His stated objections would not be read as "I will try to sabotage you" by a normal person.

1 comments

I've read your comment a few times but cannot grasp the intended meaning fully. the creator claims to have made this change clear in multiple locations and on multiple occasions, accusations of sabotage therefore seem like rephrasings of 'i didnt read anything while upgrading my copy of this library'
> the creator claims to have made this change clear in multiple locations

He made his stance on AI clear.

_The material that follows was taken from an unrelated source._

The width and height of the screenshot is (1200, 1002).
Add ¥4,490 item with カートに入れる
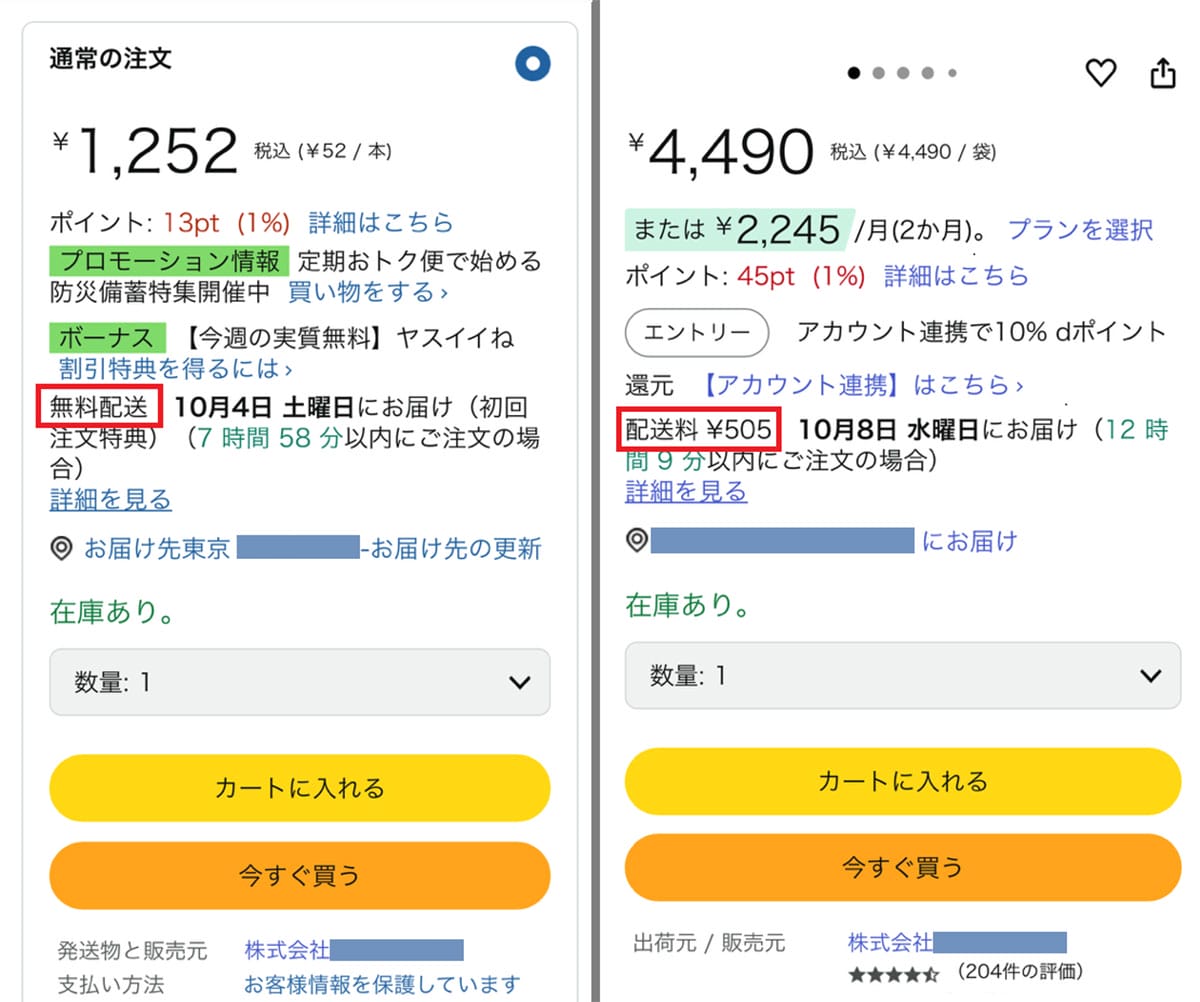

He didn't say anything about deleting users' data until after the scandal broke.

'You are not allowed to, and shouldn't touch my repo with AI.' seems like a sufficient disclaimer for undefined behaviour.

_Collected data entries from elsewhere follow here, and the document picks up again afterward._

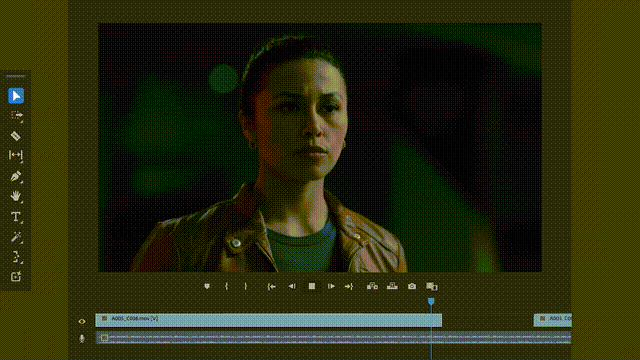Select the Track Select Forward tool
The width and height of the screenshot is (640, 360).
(16, 116)
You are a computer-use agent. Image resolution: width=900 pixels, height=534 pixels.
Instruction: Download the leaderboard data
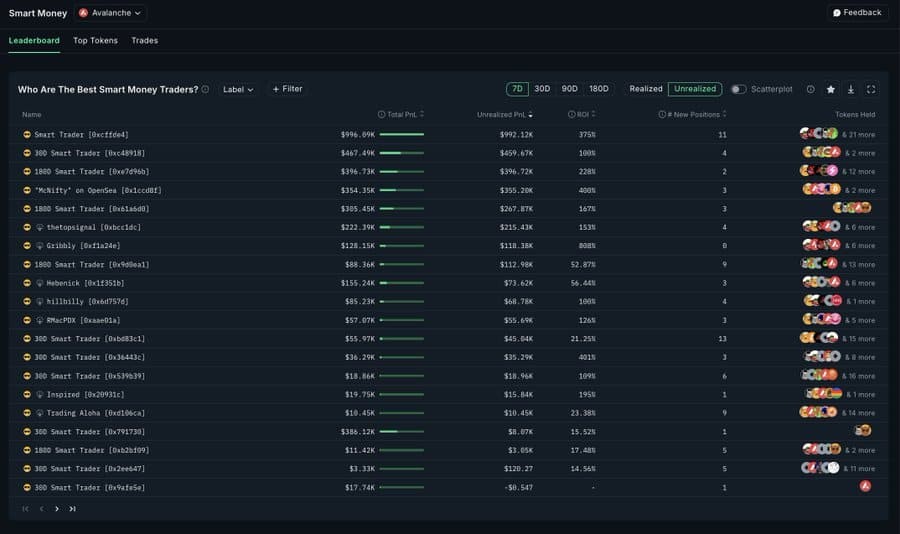[x=850, y=89]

It's pretty easy to adhere to that rule.

'user data' in this case refers to your copy of his software. how should software react when its explicit prerequisites are not followed? should software do nothing and allow incorrect usage, therefore potentially leading to unaccounted issues down the track? do we complain that adobe is petulant for restricting product access when license conditions aren't met?
Does Adobe quietly erase data if you use their software in violation of their license agreement?

Last time someone tried something like that, people here were all up in arms about it.

I should also note that there's nothing in the license for the software in question that says that it cannot be used by AI.

when users don't follow adobes conditions for software access, adobe erases access to its software, which is functionally equivalent to an open source library deleting itself. however my argument here is very much diminished by there being nothing in the license.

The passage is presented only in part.